(Collected data)
━━━━━━

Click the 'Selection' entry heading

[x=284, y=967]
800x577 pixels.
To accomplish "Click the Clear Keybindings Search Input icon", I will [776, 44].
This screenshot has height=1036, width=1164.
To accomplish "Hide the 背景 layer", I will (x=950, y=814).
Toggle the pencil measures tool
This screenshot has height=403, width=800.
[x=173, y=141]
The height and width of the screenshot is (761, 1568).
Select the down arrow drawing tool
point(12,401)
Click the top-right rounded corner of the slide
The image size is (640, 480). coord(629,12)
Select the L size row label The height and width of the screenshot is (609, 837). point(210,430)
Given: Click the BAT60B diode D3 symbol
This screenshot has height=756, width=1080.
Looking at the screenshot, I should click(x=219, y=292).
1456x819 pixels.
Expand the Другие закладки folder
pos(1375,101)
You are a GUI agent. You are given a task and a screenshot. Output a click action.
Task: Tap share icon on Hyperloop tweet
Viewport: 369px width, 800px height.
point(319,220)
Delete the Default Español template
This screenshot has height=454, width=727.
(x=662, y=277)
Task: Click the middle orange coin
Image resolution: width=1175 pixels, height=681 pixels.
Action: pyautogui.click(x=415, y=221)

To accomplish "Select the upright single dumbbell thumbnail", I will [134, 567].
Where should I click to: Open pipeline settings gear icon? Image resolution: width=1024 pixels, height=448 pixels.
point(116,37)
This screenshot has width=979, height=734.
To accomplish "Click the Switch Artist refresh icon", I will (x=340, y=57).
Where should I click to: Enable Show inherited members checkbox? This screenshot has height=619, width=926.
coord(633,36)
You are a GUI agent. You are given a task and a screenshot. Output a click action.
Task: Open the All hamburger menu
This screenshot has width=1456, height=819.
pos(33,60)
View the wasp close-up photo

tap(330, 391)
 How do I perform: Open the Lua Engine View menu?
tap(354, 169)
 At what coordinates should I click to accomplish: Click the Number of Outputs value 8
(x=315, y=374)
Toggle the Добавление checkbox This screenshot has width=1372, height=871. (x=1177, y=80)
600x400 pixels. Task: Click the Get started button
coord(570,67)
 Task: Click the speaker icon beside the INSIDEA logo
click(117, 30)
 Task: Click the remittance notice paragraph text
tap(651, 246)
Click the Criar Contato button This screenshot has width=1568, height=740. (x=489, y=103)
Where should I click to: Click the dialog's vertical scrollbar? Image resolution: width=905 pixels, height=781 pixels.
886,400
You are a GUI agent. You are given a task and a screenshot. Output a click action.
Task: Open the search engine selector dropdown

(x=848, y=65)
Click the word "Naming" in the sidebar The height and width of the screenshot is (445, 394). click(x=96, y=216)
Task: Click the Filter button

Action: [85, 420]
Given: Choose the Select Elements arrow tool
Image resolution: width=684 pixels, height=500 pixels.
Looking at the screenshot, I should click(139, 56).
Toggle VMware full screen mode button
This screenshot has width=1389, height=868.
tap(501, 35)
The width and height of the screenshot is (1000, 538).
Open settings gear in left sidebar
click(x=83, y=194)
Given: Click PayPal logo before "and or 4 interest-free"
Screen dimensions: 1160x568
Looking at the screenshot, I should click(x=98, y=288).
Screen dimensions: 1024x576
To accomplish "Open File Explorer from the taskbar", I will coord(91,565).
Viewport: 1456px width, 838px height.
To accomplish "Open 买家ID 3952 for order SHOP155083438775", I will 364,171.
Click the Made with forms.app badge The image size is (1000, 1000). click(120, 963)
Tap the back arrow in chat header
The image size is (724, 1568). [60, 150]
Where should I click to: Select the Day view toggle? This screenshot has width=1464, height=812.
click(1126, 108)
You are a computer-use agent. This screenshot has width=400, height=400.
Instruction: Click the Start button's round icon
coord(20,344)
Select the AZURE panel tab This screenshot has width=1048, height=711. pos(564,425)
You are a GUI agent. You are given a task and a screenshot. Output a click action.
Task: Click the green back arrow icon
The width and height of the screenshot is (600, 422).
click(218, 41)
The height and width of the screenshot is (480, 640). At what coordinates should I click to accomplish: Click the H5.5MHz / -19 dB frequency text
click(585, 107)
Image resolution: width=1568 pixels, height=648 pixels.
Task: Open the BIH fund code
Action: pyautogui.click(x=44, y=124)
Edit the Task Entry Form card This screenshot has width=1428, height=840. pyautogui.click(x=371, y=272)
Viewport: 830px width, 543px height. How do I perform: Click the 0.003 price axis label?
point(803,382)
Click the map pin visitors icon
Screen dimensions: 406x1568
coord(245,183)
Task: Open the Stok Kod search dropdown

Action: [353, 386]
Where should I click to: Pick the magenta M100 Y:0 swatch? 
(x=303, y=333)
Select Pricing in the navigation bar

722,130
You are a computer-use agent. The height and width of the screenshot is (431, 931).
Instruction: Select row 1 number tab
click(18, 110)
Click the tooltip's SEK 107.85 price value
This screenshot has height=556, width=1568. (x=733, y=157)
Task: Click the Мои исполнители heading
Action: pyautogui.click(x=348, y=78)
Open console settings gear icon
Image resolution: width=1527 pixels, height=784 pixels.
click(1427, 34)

━━━━━━

■ What is needed ■
Output all records verbatim.

■ Written response ■
Click the 'Selection' entry heading

[x=284, y=967]
800x577 pixels.
To accomplish "Click the Clear Keybindings Search Input icon", I will [776, 44].
This screenshot has height=1036, width=1164.
To accomplish "Hide the 背景 layer", I will (x=950, y=814).
Toggle the pencil measures tool
This screenshot has height=403, width=800.
[x=173, y=141]
The height and width of the screenshot is (761, 1568).
Select the down arrow drawing tool
point(12,401)
Click the top-right rounded corner of the slide
The image size is (640, 480). coord(629,12)
Select the L size row label The height and width of the screenshot is (609, 837). point(210,430)
Given: Click the BAT60B diode D3 symbol
This screenshot has height=756, width=1080.
Looking at the screenshot, I should click(x=219, y=292).
1456x819 pixels.
Expand the Другие закладки folder
pos(1375,101)
You are a GUI agent. You are given a task and a screenshot. Output a click action.
Task: Tap share icon on Hyperloop tweet
Viewport: 369px width, 800px height.
point(319,220)
Delete the Default Español template
This screenshot has height=454, width=727.
(x=662, y=277)
Task: Click the middle orange coin
Image resolution: width=1175 pixels, height=681 pixels.
Action: pyautogui.click(x=415, y=221)

To accomplish "Select the upright single dumbbell thumbnail", I will [134, 567].
Where should I click to: Open pipeline settings gear icon? Image resolution: width=1024 pixels, height=448 pixels.
point(116,37)
This screenshot has width=979, height=734.
To accomplish "Click the Switch Artist refresh icon", I will (x=340, y=57).
Where should I click to: Enable Show inherited members checkbox? This screenshot has height=619, width=926.
coord(633,36)
You are a GUI agent. You are given a task and a screenshot. Output a click action.
Task: Open the All hamburger menu
This screenshot has width=1456, height=819.
pos(33,60)
View the wasp close-up photo

tap(330, 391)
 How do I perform: Open the Lua Engine View menu?
tap(354, 169)
 At what coordinates should I click to accomplish: Click the Number of Outputs value 8
(x=315, y=374)
Toggle the Добавление checkbox This screenshot has width=1372, height=871. (x=1177, y=80)
600x400 pixels. Task: Click the Get started button
coord(570,67)
 Task: Click the speaker icon beside the INSIDEA logo
click(117, 30)
 Task: Click the remittance notice paragraph text
tap(651, 246)
Click the Criar Contato button This screenshot has width=1568, height=740. (x=489, y=103)
Where should I click to: Click the dialog's vertical scrollbar? Image resolution: width=905 pixels, height=781 pixels.
886,400
You are a GUI agent. You are given a task and a screenshot. Output a click action.
Task: Open the search engine selector dropdown

(x=848, y=65)
Click the word "Naming" in the sidebar The height and width of the screenshot is (445, 394). click(x=96, y=216)
Task: Click the Filter button

Action: [85, 420]
Given: Choose the Select Elements arrow tool
Image resolution: width=684 pixels, height=500 pixels.
Looking at the screenshot, I should click(139, 56).
Toggle VMware full screen mode button
This screenshot has width=1389, height=868.
tap(501, 35)
The width and height of the screenshot is (1000, 538).
Open settings gear in left sidebar
click(x=83, y=194)
Given: Click PayPal logo before "and or 4 interest-free"
Screen dimensions: 1160x568
Looking at the screenshot, I should click(x=98, y=288).
Screen dimensions: 1024x576
To accomplish "Open File Explorer from the taskbar", I will coord(91,565).
Viewport: 1456px width, 838px height.
To accomplish "Open 买家ID 3952 for order SHOP155083438775", I will 364,171.
Click the Made with forms.app badge The image size is (1000, 1000). click(120, 963)
Tap the back arrow in chat header
The image size is (724, 1568). [60, 150]
Where should I click to: Select the Day view toggle? This screenshot has width=1464, height=812.
click(1126, 108)
You are a computer-use agent. This screenshot has width=400, height=400.
Instruction: Click the Start button's round icon
coord(20,344)
Select the AZURE panel tab This screenshot has width=1048, height=711. pos(564,425)
You are a GUI agent. You are given a task and a screenshot. Output a click action.
Task: Click the green back arrow icon
The width and height of the screenshot is (600, 422).
click(218, 41)
The height and width of the screenshot is (480, 640). At what coordinates should I click to accomplish: Click the H5.5MHz / -19 dB frequency text
click(585, 107)
Image resolution: width=1568 pixels, height=648 pixels.
Task: Open the BIH fund code
Action: pyautogui.click(x=44, y=124)
Edit the Task Entry Form card This screenshot has width=1428, height=840. pyautogui.click(x=371, y=272)
Viewport: 830px width, 543px height. How do I perform: Click the 0.003 price axis label?
point(803,382)
Click the map pin visitors icon
Screen dimensions: 406x1568
coord(245,183)
Task: Open the Stok Kod search dropdown

Action: [353, 386]
Where should I click to: Pick the magenta M100 Y:0 swatch? 
(x=303, y=333)
Select Pricing in the navigation bar

722,130
You are a computer-use agent. The height and width of the screenshot is (431, 931).
Instruction: Select row 1 number tab
click(18, 110)
Click the tooltip's SEK 107.85 price value
This screenshot has height=556, width=1568. (x=733, y=157)
Task: Click the Мои исполнители heading
Action: pyautogui.click(x=348, y=78)
Open console settings gear icon
Image resolution: width=1527 pixels, height=784 pixels.
click(1427, 34)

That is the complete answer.